Autonomous Vehicles, Design Methodology, Post-Fordist, Discrete

Presentation June 2019 ‘‘I didn’t reference a single book in my dissertation’: a discussion of the challenges faced when undertaking critical research within a design discipline which does not have a strong academic tradition.’

Thesis working abstract at time of presentation

The mainstream adoption of autonomous vehicles and related mobility services will be the automotive industry’s defining challenge of the 21st century. For the automotive design profession the shift from a traditional ‘driver first’ mentality towards a ‘passenger centred’ focus whereby journey experience is central to the design process is critical. Interior spaces will be required to offer radically new functionality and emotional engagement to define the relationship between person and brand. Through a practice based research model this PhD seeks to understand current automotive design process, before experimenting with methodologies from other disciplines to create a vehicle interior design process that places passenger experience as central.

Presentation abstract

Automotive Design (AD) academics are an endangered species. Unfortunately this is largely a problem of our own making. AD education is overwhelmingly dedicated to the teaching of vocational skills. Similarly most academic research seeks to engage on an artefactual as opposed to theoretical basis. The absence of an active critical discourse within AD is in part demonstrated by the lack of literature available on the topic of AD process. An alternative literature review approach has been developed, first building case studies of autonomous mobility concepts, cross referencing visual analysis with publicly available information to provide insight into design process. A primary research phase is being undertaken, interviewing design managers and thematically reviewing their responses to build an understanding of where interior design currently sits within wider AD process. This is supported by an illustrated storyboard survey method to help designers not used to verbalising methodologies demonstrate their process.

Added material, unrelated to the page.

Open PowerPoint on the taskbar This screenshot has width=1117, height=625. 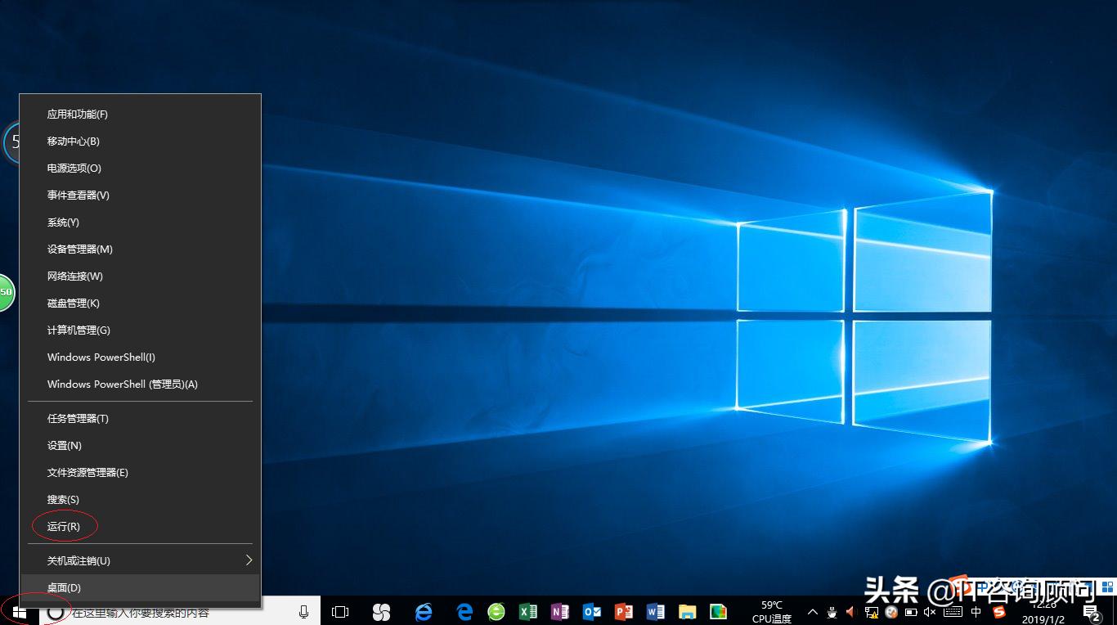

Design theorist Gregory Votolato describes the AD industry as a “closed shop”, which suggests to the ‘small-c’ conservative nature of the AD world. This condition is the result of a myriad of political, social and economic factors, however the leading cause is the unchallenged dominance of Fordist models, which impose cyclical production schedules that do not favour experimentation or flexibility. These models of production not only dictate AD process but also permeate throughout AD culture. To achieve the ‘passenger centred’ aim will likely require a degree of flexibility in production Fordism cannot provide. Simultaneous development of electric propulsion technology enables radically different vehicle architecture, whilst ride-sharing or ‘mobility as a service’ challenges traditional models of ownership. Similar conclusions have been drawn in architecture and Post-Fordist models are being developed. The ‘Discrete’ model may provide the flexibility required whilst also helping to address the lack of critical discourse within AD.